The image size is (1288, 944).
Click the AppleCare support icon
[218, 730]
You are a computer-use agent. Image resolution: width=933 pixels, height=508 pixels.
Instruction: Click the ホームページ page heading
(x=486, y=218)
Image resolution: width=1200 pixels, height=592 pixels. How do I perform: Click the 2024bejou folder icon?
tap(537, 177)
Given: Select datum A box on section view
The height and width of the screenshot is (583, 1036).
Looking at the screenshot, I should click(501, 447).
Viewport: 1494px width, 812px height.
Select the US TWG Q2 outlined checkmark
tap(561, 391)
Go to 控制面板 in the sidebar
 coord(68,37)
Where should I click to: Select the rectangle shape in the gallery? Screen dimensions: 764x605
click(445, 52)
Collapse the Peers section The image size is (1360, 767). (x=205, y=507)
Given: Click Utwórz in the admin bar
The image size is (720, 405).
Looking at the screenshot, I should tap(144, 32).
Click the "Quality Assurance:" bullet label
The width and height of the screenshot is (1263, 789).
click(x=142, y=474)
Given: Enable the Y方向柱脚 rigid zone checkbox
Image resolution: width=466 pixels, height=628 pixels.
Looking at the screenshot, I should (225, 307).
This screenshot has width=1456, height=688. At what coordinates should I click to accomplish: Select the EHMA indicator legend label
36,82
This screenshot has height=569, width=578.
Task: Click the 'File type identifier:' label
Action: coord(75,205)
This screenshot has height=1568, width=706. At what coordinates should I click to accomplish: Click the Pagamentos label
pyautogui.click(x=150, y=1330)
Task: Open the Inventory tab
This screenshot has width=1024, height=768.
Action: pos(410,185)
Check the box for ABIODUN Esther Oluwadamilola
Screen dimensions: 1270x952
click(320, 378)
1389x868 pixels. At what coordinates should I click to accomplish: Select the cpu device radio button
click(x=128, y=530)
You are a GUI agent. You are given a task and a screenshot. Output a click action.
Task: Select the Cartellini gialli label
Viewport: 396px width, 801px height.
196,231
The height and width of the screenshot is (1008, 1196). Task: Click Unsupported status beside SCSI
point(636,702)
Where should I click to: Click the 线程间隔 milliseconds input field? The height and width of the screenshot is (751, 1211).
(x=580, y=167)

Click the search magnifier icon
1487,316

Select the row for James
○ ○ ○ ○
• _Task directions_: Once you have located every line with the word "section" in the material above, list those lines.

• _Output of the exercise_:
Given: Select datum A box on section view
Collapse the Peers section The image size is (1360, 767). (x=205, y=507)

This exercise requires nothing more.